> EXERCISE GOAL: Could you carry the passage on science identity, intersectionality, and emotion forward from its final sentence?

> PASSAGE PROVIDED:
>>

Drawing from the findings of these two studies, I want to underscore the importance of examining the emotionality of science identity through an intersectionality lens for the purpose of understanding how intersectional identities (or humanities) come to be constructed, recognized, and politicized. An exploration of how emotionality is tied up with recognition, which is fundamentally tied to power, might illuminate the ways in which power structures impact identity formation in different places. Hence, I propose to draw more strongly, systematically, and explicitly on intersectionality when examining emotions in science identity research, as we aim to better understand how minoritized and marginalized groups negotiate, embody, and enact their emotions while they attempt to enter the elitist world of science. It is only when we acknowledge the complexity and political dimensions of emotions that we can explore how “difference” and “sameness” are negotiated in the lived experiences and processes of becoming a science person in various places.

The future we desire: a whole self

In this paper, I put forward an argument for conceptualizing science identity as a landscape of becoming with a forthright focus on intersectionality as a framework for examining recognition and emotionality. As shown in a recent study of mine, beginning in childhood, we start forming our science identities, which are shaped and re-shaped in different ways throughout our lives and filtered through our unique life stories (Avraamidou 2019). But, are we ever able to divorce our science identities from our other multiple identities? Is someone ever just a science person and not a science person, a mother, a working class, a transgender person, a Muslim, an African-American, a refugee, and so on and so forth? In this paper, I have argued that it is important that we examine science identity not in isolation but in conjunction with our other multiple identities for the purpose of extrapolating a more comprehensive and intersectional image of a whole self. The process of becoming a science person is fundamentally a negotiation between our desired identities and the ones assigned by others, which for disadvantaged and underrepresented groups, quite often, these identities are in conflict with each other due to existing systems of oppression, inequalities, as well as social stereotypes. This negotiation between self-view and recognition by others, however, does not take place in an emotional vacuum. Instead, this process entails a high emotional labor in which individuals immerse themselves. But, what might this mean for science identity research? I would argue that this points to the need for carrying out longitudinal and intersectional studies in order to disentangle the ways in which recognition and emotions relate to each other, and to look at how they impact science identity formation within specific geo-sociopolitical contexts in light of the realities of inequality and exclusion that these contexts might entail.

In the introduction of this paper, I posed two questions that I revisit here in an attempt to provide answers that might serve as a springboard for future research. The questions posed invite us to consider the value of the constructs of intersectionality, recognition, and emotions in studying science identity and its development. With evidence drawn from studies about science identity, I have argued that intersectionality can provide us with a lens to re-conceptualize science identity in conjunction, and not in isolation, with other identities, and to examine how these intersect with each other and either support or hinder the process of becoming a science person. What this actually means in practice is that intersectionality provides us also with tools to explore questions related to power structures, inequalities, racism, sexism, and exclusion of specific groups from science, for example, Black girls. The first question suggests the imperative role of intersectionality as a lens to recognition and an exploration of how recognition might intertwine with the processes of becoming a science person in different places. Using an intersectionality lens to examine how recognition plays out in this process will provide us with an understanding of not only how one becomes a science person but also of why one does not become or un-becomes a science person. Recognition, however, as evident in empirical research, is not detached from emotions. As a matter of fact, it is these recognition-driven emotions, positive or negative, that might serve as inclusionary or exclusionary resources for becoming a science person. This is what the second question invites us to explore alongside questions related to how emotions entangle with recognition and power, for example: How does marginalization affect people’s emotional trajectories as they attempt to form science identities? Whose emotions are recognized and valued in specific science places?

<<

Items listed in a dataset:
>>

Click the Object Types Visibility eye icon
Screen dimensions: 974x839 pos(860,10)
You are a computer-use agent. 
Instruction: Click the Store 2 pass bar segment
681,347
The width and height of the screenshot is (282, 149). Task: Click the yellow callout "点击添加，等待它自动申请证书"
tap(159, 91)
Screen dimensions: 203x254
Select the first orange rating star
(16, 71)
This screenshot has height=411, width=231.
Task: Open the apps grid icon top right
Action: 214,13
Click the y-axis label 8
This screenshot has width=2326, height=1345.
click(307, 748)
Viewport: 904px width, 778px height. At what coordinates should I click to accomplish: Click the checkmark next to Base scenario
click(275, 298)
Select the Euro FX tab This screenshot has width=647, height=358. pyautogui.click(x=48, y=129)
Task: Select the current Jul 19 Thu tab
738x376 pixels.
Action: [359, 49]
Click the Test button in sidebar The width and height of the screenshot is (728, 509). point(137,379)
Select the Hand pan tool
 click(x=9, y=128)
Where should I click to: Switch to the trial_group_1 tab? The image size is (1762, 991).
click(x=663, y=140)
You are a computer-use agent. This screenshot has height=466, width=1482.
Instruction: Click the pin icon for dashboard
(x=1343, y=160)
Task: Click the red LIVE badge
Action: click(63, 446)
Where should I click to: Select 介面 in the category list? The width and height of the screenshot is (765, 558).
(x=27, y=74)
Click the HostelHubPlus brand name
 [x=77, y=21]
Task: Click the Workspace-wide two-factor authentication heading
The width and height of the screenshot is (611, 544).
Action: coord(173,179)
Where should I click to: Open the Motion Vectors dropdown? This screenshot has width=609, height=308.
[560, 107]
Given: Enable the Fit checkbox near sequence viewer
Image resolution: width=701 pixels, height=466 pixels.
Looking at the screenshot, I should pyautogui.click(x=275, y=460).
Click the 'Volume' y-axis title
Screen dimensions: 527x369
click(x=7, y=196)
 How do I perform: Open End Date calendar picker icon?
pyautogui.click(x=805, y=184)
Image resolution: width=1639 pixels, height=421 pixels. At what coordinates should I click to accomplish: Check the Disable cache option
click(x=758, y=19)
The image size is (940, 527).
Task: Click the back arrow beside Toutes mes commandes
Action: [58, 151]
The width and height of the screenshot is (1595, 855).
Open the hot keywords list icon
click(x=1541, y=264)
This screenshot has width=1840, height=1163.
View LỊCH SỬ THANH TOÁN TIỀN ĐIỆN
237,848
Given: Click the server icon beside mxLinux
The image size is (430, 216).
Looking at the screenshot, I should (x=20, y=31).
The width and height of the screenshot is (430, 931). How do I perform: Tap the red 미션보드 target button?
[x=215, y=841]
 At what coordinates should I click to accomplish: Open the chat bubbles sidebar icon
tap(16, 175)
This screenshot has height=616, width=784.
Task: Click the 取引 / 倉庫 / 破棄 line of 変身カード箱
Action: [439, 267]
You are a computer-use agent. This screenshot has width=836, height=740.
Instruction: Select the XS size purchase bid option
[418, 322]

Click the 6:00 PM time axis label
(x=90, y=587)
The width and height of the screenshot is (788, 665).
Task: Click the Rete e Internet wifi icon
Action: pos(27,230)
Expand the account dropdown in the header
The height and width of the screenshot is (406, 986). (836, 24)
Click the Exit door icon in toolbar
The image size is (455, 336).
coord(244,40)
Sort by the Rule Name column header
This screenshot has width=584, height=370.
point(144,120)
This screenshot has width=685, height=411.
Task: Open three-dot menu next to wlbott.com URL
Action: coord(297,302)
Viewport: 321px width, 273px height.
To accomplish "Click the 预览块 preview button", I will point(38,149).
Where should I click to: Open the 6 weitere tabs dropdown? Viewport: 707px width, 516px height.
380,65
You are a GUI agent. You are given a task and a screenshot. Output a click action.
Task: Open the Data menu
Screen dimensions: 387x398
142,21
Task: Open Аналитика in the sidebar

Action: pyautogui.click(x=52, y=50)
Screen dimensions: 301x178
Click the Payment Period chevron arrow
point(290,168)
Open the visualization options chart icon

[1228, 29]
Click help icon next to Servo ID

<<

> EXERCISE OUTPUT:
In essence, the emancipatory potential of rethinking the constructs of recognition and emotions through an intersectionality lens when studying science identity is that these constructs provide us with both the frames and tools to study science identity in the context of bigger questions related to equality, equity, and social justice. This is, I argue, where researchers ought to turn their attention in order to contribute to a renewed conceptualization of science identity for social justice, framed within an ethico-political and intersectional frame that aims to tackle inequalities and resist neoliberal paradigms of reform in science education. From a theoretical perspective, this would require an adoption of post-structuralist, postcolonial, critical race theories, and feminist approaches to science identity research for the purpose of promoting social change and social justice. From a methodological perspective, this would require moving away from hegemonic research traditions that use, as Lisa Bowleg (2008) has argued, additive identities (Black + woman + low income = poor Black woman) and categories to characterize individuals. Instead, researchers should adopt intersectional multi-methodologies and tools, such as narrative and critical reflexivity that capture individuals’ lived experiences in science within various sociopolitical contexts.

To recapitulate, beneath the specific contributions that an examination of recognition and emotionality through an intersectionality lens is capable of making, lays one more fundamental. Such as an examination can give meaning to the process of becoming a science person and, at the same time, shed light on issues related to power, inequality, racism, and exclusion. In the context of these bigger issues, science identity is not only personal, but political as well. Intersectionality, recognition, and emotions provide us with opportunities to dig deeper into this political dimension of science identity because they highlight the complexities and ambiguities of becoming a science person in-between spaces, within hybrid places, and outside traditional, normative discourses. At the same time, these constructs illustrate how science identity is formed “on the move” across time and place as life is full of transitions and heterogeneities. Concluding, in thinking about the personal and political dimensions of becoming a science person and forming a science identity, we must strive for the analytic over the descriptive for, as with any landscape, in science identity what is on the surface typically reflects a tiny fragment of what lies below. This is precisely what intersectionality, recognition, and emotions can do: Offer the lenses and tools to not only eliminate narrative boundaries imposed via superficial identity categories, but also examine the complexity and hybridity that lay below the surface of science identity. Science identity is not an identity on its own; its meaning derives from a complex, polycontextual, emotional, and intersectional self.